So, when I found myself needing to make a modification to oschooser.pl, a small program for detecting the operating system on which Webmin is running (sounds trivial, but when you realize that Webmin runs on hundreds of operating systems and versions, it turns out to be a rather complex problem), I decided to take the opportunity to put into practice some of the niceties of modern Perl. This article is a little different than what I usually write for In the Box, in that it covers a lot of ground fast, and most of it is probably pretty mundane stuff for folks already writing modern Perl. But, I think there’s enough old Perl code running around out there, running the Internet and such, that it’s worth talking about modernization work.

So, let’s go spelunking!

Introduction to oschooser.pl

The code we’ll be picking apart, and putting back together, is probably one of the more heavily used pieces of Perl code, and certainly one of the oldest, in the wild.
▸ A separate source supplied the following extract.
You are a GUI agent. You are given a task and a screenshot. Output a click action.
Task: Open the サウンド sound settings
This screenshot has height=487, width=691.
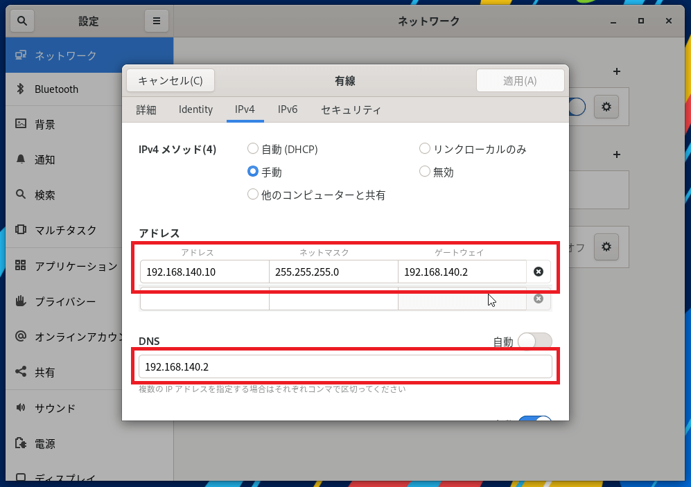click(55, 408)
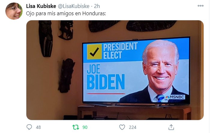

It’s the OS detection code that Webmin and Usermin use to figure out what system they’re running on during installation. With Webmin having 12 million (give or take several million) downloads over its ten year history, this equals a lot of operating systems successfully detected. Perhaps I should have picked something a little less important for my first stab at modernization, but I’ve rarely been accused of being smart about making sweeping changes! (Jamie will reel me in, before I break actual Webmin code. I manage to break Virtualmin every now and then…but he’s more suspicious when I check code into Webmin, since it happens quite rarely.)

The oschooser.pl program actually loads up a rather complex definitions file called os_list.txt (by default, though it’s configurable, and we use different lists for Virtualmin and Webmin, since they have different requirements for version identification). The definitions file can contain snippets of Perl code, which will be executed via eval, when appropriate. Most of the updates to OS detection over the years have happened in os_list.txt, so oschooser.pl hasn’t seen a lot of grooming over the years, which makes it a prime candidate for modernization. Assuming, of course, that it works identically when I’m done with it.

Where to start?

My end goal with this project is to make oschooser.pl usable as a library from Perl programs, since our new product installer is written in Perl rather than POSIX shell. I also figured it’d be nice to make it testable, since I’ve made several mistakes in the detection code (in os_list.txt, specifically) over the past few years that led to our product being uninstallable on some systems until the bug was tracked down. But, first things first. Almost nothing in Webmin is strict compatible, and even warnings can cause some complaints, so that seems like a good starting point.

The code we’re starting with can be found here, so you can follow along at home.

Enabling warnings reveals the following (don’t worry about the arguments for now):

$ perl -w oschooser.pl os_list.txt outfile 1
Name "main::uname" used only once: possible typo at oschooser.pl line 31.
Name "main::donename" used only once: possible typo at oschooser.pl line 17.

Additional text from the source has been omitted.